L’espace dans les domaines de la géographie économique et de l’économie spatiale

Les domaines de recherche de la géographie économique et de l’économie spatiale ont été étudiés à travers une riche et nombreuse documentation existante. La littérature sur la géographie économique est principalement composée des documents suivants : M. Piquant (2003), C. Raymonde (1966), M. Le Berre (1995), B. Sédillot et F. Maurel (1997), Mayer et Mucchielli (1999), F. Plassard (2004), R. Brunet R. et O. Dollfus (1990), J-M.Offner, (1993), Le Gallo (2002), Gaffard et Quéré (1998), Wikipédia, (2014).
La littérature en économie spatiale a été développée au travers des documents suivants : J.-C Perrin (1990), C. Courlet (2008), B. Pecqueur et J-B Zimmermann (2004), J-L. Corraggio (1981), Bertrand, (1956).
Avec la géographie économique et l’économie spatiale, nous disposons de deux visions et de deux angles d’approche différents de l’intégration de l’espace dans les travaux de transport de fret. Il existe des divergences, parfois assez marquées, liées aux finalités et aux méthodes utilisées dans chaque discipline mais aussi des points communs, qui enrichissent les travaux interdisciplinaires, et sur lesquels nous insisterons.
Ainsi, l’économie spatiale et la géographie économique analysent les espaces logistiques et les flux de transport de fret avec des optiques différentes. L’économie spatiale insiste beaucoup sur la répartition, les déséquilibres spatiaux, la polarisation et la diffusion des richesses autour des aires logistiques. L’espace, en économie spatiale, va au-delà des bâtiments logistiques et industriels, il inclut un vaste espace, constitué à la fois des marchés et des lieux d’approvisionnement industriels.
Les travaux développés en économie territoriale insistent sur les avantages et les réductions des coûts par rapport à la localisation des entreprises et les systèmes de gestion et d’organisation des activités économiques. Dans les travaux de l’économie classique, les entreprises étaient étudiées dans une optique de concurrence parfaite sans contrainte. Les méthodes de l’économie spatiale actuelle placent toujours les individus ou les entreprises sous la contrainte des coûts de transport pour vaincre la distance qui les sépare du marché ou des lieux d’approvisionnement. L’espace, en économie, est aujourd’hui étudié à travers la notion de l’interdépendance, de l’interaction, qui se mesure par des flux entre les sujets économiques (entreprises, marchés, sources d’approvisionnement, clients, etc).
L’espace, en géographie, est considéré comme un tout complexe formé d’une part, d’éléments visibles, les lieux, les infrastructures, les espacements et d’autre part, d’éléments invisibles, les inter-relations entre les lieux, qui constituent sa structure et sa dynamique. Les systèmes territoriaux possèdent une organisation spatiale qui exerce des contraintes sur les projets, les décisions, les comportements des agents, mais qui est également un potentiel que ces derrniers réexaminent et réévaluent continuellement, en fonction de leurs besoins, et au regard des dynamiques et des potentialités des autres territoires.
La géographie économique appréhende les objets d’étude en focalisant l’attention sur les rapports entre la société et le territoire, les localisations et les interactions spatiales. Le choix des individus dans leur localisation spatiale dépend de critères spécifiques liés à leurs pratiques ainsi qu’aux avantages qu’offre le site d’implantation choisi comparativement aux autres. Les travaux en géographie économique analysent également les variations multiscalaires des activités de transport et de la logistique. L’approche de la géographie économique hiérarchisée permet d’expliquer les raisons des choix de localisation des entreprises aux différentes échelles du territoire (régional et national).

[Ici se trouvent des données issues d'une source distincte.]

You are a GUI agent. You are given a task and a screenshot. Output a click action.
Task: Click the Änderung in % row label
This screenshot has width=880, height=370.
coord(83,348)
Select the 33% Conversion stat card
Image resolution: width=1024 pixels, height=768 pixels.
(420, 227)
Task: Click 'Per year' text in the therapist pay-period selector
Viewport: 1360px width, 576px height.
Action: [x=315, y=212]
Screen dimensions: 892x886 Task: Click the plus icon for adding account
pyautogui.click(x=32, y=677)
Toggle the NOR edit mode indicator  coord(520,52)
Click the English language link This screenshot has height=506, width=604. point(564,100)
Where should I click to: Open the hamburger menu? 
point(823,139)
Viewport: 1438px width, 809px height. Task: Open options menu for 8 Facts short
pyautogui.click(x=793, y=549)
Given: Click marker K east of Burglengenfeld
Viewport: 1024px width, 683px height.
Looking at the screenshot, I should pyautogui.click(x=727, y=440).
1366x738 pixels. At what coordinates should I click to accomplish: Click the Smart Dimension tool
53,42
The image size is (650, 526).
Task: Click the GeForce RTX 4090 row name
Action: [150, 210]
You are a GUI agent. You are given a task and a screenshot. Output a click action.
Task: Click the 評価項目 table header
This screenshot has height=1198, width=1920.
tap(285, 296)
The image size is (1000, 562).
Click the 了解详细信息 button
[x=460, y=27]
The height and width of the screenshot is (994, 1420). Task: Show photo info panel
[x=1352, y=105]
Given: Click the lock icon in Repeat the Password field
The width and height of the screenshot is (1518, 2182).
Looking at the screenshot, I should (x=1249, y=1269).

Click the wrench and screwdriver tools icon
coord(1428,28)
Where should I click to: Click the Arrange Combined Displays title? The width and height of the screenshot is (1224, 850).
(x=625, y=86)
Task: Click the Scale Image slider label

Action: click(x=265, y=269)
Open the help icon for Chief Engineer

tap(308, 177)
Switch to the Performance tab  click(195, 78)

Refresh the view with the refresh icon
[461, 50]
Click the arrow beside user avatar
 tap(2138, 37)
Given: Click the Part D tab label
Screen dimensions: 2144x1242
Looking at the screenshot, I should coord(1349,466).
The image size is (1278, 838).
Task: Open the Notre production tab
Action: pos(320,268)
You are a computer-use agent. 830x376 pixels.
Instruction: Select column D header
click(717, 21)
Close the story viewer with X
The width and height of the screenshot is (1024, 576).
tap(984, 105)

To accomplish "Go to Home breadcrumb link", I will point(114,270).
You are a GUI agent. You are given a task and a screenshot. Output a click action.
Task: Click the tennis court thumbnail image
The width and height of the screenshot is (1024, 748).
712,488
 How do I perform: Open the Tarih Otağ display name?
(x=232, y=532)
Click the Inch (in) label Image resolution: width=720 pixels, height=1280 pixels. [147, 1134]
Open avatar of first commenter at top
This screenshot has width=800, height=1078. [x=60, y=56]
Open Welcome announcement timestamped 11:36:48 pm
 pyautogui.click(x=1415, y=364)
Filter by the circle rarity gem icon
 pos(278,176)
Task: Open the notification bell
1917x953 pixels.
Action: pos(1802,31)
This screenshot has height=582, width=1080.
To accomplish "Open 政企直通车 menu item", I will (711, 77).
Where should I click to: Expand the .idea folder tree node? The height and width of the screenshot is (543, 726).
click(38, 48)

De l’espace des flux à l’espace intégré dans les échanges extérieurs de fret

De l’espace absolu à l’espace géographique

La modélisation prospective et spatiale s’enrichit de plus en plus par une conceptualisation théorique qui essaie de s’approcher de l’espace géographique. L’espace géographique est un espace vécu par les individus, existant matériellement, constitué de bâtiments, d’ infrastructures et de réseaux de transport. Cet espace est composé de nombreux éléments en interaction réciproques. Il est impossible de les analyser dans leur globalité sans avoir recours à des outils plus systématiques capables de rendre plus compréhensibles ces interactions. Ainsi, d’un espace absolu, plus théorique, à l’espace géographique, réellement observable, les modèles de transport de fret sont classifiés en fonction de leur degré de rapprochement entre le réel complexe difficile à comprendre et l’absolu qui tente de l’exprimer.
M-C. Cassé (dans Bailly, A., et al., 1995) explique que les rapports entre les réseaux de télécommunications et l’espace, se lisent à travers l’agencement des trames et le concept ordonnateur de l’espace : les noeuds, les embranchements et la topologie du réseau. Ces éléments peuvent d’emblée être perçus comme des objets spatiaux, étant partie intégrante de l’espace. En plus d’être un support des flux et d’échanges territoriaux, les réseaux de télécommunication représentent en eux-même un contenu de l’espace.
Or, parler des réseaux et des flux d’échanges qu’ils fournissent, revient en quelques sortes à parler des échanges spatiaux, par leur fonction de desserte des populations et les services. À ce propos, Cassé parle d’un élargissement de « …la notion de réseau technique à celle de réseau territorial ». En résumé, nous avons d’un côté, un espace des réseaux qui est celui des flux qui les parcourent. Cet espace est ancré dans un espace global dont la particularité réside dans le lien entre les services d’accessibilité offerts par ces réseaux et les lieux de localisation des populations ou bénéficiaires de ces services. D’une façon imagée, on aurait plutôt tendance à détacher et à banaliser l’espace par une représentation simplifiée des réseaux et des flux qui les parcourent. Mais en réalité, les limites entre réseaux et espaces desservis, ne cessent de s’estomper quand on cherche à approfondir beaucoup plus sur le rôle de l’espace dans les échanges. Selon les approches spatiales, l’espace des réseaux explicite les relations entre les sociétés et leur territoire à travers le développement inégal et les différenciations spatiales selon l’accessibilité offerte. L’espace et les réseaux de transport sont abordés par F. Plassard, (dans Bailly, A., et al., 1995), en termes de concentration et de discontinuités en fonction de l’accessibilité, en termes de dualisation basée sur la durée des déplacements, la proximité, la continuité et la contiguité.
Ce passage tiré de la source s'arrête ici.